Page MenuHomeSoftware Heritage

swh-scanner: add support for local DB of known SWHIDs
Closed, MigratedEdits Locked

Description

We want to allow using swh-scanner with a local DB of known SWHID, as an alternative to using the Web API over the net.

Use cases for this are: (1) reproducibility of benchmarks/experiments done with swh-scanner (as with this feature it will be possible to "freeze" the archive state); (2) real use of swh-scanner without having to go through the net, which is a requirement in several enterprise settings (this will require having a full list of known SWHIDs locally, but it's technically doable).
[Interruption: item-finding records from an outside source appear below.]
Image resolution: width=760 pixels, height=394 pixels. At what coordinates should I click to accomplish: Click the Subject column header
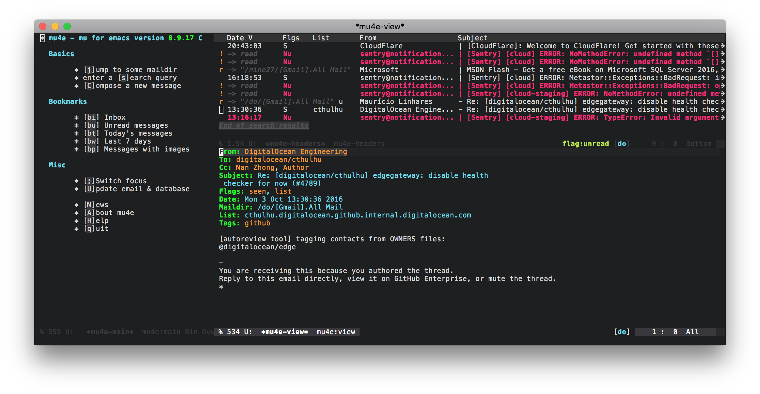click(x=472, y=38)
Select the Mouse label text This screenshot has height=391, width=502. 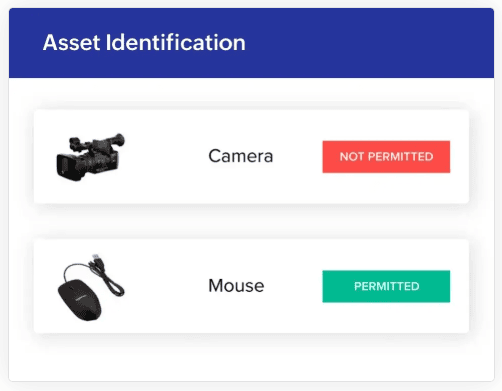236,286
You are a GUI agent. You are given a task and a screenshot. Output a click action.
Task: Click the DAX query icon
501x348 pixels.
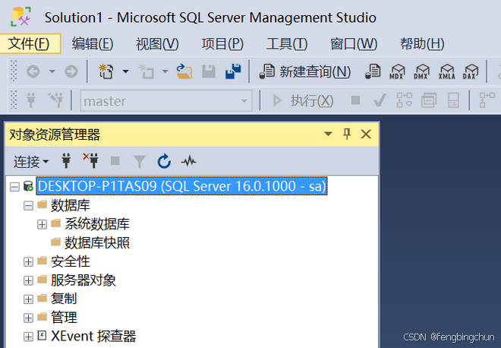coord(470,71)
The blueprint for an initial implementation of this feature is as follows:

  1. a batch importer that will take as input a list of textual SWHIDs (from a local file or standard input) and produce a sqlite database containing a single table of known SWHIDs (with an index)
  2. a new simple HTTP service implementing an API compatible with the official Web API, but implementing only the /known endpoint

In terms of user interface, the proposal is to introduce a new CLI sub command swh scanner db, which in turn will have two subcommands:

  1. swh scanner db import [--input SWHID_LIST.txt] [--output SWHID_DB.sqlite]: it will read SWHID_LIST.txt (or stdin, if - is given) and create the sqlite db in SWHID_DB.sqlite
  2. swh scanner db serve SWHID_DB.sqlite: it will start the API service using SWHID_DB.sqlite as sqlite DB containing the list of known SWHIDs (generated using step (1))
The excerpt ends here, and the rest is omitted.